¶ There have been some great articles published recently on the accessibility of Ajax and DOM scripting. For a start, Joe Clark’s usability tests with Basecamp and screenreaders includes real research with real people and real screen readers. Then Brothercake asks and answers the question AJAX and screenreaders: when can it work?. This has been neatly followed up by Making Ajax Work with Screen Readers, in which Gez Lemon and Steve Faulkner have collaborated in an effort to come up with techniques to make Ajax and other client-side scripting techniques accessible to assistive technology – it’s important reading.
In a related vein, Garret Dimon has published Front-End Architecture: AJAX & DOM Scripting, and Shaun Inman’s article Responsible Asynchronous Scripting is also well worth a read. As reported on DOM Scripting both of these articles refer to m’colleague Jeremy Keith’s Hijax approach.
And moving away slightly, Bobby van der Sluis’s Unobtrusive Flash Objects has been updated to version 3.10 in part to deal with the latest versions of Internet Explorer which handles plug-ins differently as a result of the (scandalous) Eolas patent ruling. Bobby also points to some research into how the different Flash embed techniques rate on accessibility.




Comments
1
I don’t understand this bubble about ajax. Ajax is not accessible and this is a technology for web application, not for a clasic website.
2
Pajcero – a few points to make. Firstly Ajax isn’t a technology per se, it is a methodology which uses a number of different technologies. in the same way that DHTML was never a technology, but a combination of HTML, JavaScript and CSS.
You say ‘Ajax is is not accessible’ but that is simply not true, as these articles show. It can, however, be difficult, again as these articles show.
Also you talk about ‘web applications’ and ‘classic websites’ as if they are separate entities. I would say the boundaries are increasingly blurred between the two. For example, Apple.com may be a ‘classic website’ yet it has touches of Ajax to improve the user experience. And whether your website is an application, a brochure site or somewhere in between, it should still be accessible. In fact there is probably more legal onus on web apps being accessible than for brochureware.
3
I am sure that AJAX will continue to improve in its ability to provide accessible content the more its actually used.

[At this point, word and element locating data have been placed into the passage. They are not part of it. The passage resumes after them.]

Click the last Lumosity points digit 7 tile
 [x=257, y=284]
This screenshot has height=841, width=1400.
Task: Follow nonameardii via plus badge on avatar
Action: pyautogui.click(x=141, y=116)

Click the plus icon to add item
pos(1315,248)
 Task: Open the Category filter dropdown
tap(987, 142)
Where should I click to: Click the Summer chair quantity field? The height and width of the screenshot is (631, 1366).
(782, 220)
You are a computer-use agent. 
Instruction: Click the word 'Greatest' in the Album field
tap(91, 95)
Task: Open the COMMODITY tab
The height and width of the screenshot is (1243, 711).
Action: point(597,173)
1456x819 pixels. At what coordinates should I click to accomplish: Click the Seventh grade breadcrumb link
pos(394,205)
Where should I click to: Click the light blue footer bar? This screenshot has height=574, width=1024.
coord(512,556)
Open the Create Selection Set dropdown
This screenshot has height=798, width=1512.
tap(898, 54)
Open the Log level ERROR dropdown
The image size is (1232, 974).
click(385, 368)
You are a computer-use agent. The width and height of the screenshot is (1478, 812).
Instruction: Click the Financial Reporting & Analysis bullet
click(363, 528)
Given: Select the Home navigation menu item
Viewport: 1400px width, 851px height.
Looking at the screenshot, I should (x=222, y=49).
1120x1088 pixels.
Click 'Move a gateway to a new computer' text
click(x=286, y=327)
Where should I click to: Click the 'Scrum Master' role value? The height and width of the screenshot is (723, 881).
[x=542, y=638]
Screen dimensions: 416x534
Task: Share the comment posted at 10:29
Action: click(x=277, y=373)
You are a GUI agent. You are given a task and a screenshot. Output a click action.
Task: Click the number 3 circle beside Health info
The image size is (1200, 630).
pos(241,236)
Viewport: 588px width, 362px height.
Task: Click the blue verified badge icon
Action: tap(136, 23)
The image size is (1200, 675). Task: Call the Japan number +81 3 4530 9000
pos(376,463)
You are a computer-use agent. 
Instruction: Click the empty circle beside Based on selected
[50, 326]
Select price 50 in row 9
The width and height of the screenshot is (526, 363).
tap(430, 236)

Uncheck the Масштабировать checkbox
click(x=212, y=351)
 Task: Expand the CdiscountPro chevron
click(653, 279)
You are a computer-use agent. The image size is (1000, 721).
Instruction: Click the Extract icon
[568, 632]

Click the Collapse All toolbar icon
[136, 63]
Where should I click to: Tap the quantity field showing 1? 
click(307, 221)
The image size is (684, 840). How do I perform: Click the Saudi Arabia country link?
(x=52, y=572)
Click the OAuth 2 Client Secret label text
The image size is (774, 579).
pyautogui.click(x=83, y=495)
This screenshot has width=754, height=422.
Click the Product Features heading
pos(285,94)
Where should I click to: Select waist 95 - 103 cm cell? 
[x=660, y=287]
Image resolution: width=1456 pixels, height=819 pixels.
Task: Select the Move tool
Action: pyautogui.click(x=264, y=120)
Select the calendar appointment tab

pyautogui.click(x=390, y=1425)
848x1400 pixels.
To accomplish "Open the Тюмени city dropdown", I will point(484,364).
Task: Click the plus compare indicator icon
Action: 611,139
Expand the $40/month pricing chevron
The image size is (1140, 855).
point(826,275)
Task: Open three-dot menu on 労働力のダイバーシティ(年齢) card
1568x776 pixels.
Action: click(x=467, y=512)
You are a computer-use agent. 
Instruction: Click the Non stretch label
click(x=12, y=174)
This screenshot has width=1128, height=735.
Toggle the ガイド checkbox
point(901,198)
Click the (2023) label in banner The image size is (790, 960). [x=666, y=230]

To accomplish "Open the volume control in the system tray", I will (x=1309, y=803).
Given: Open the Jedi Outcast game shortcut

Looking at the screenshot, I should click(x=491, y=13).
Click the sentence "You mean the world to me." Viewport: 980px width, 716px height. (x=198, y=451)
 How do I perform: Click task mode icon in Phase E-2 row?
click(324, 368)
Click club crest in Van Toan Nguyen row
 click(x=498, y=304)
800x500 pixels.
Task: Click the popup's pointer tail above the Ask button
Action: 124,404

One quote I will always remember from Paul Boag is that really in this business we are really all “just making it up as we go along in terms to accessibility on the web” – there are no concrete 100% guidelines for our site and technologies in ensuring accessibility, but we will keep find better and better solutions the more work is done. So it’s going to be v cool to see what happens in the upcoming months. I wonder what Nate may have to say about this in his Yahoo! talk at @media
?!
4
For me AJAX is AJAX if it is cross browser compatible. I don’t care if it is implemeted by the XMLHttpRequest-Object or not. By this easy philosophy Outlook Web Access is not AJAX – but who cares?
AJAX has giant potential but the key question, in my eyes, will be if the coming AJAX applications will be intuitional to use. The best apps can’t be the key to success if they break with “naturalized” standards.
The developer need to take a look at functionality of the back button of the browser, at the possibility to set bookmaks to information called through AJAX applications and last but not least there should be a alternativ design for non java script browsers.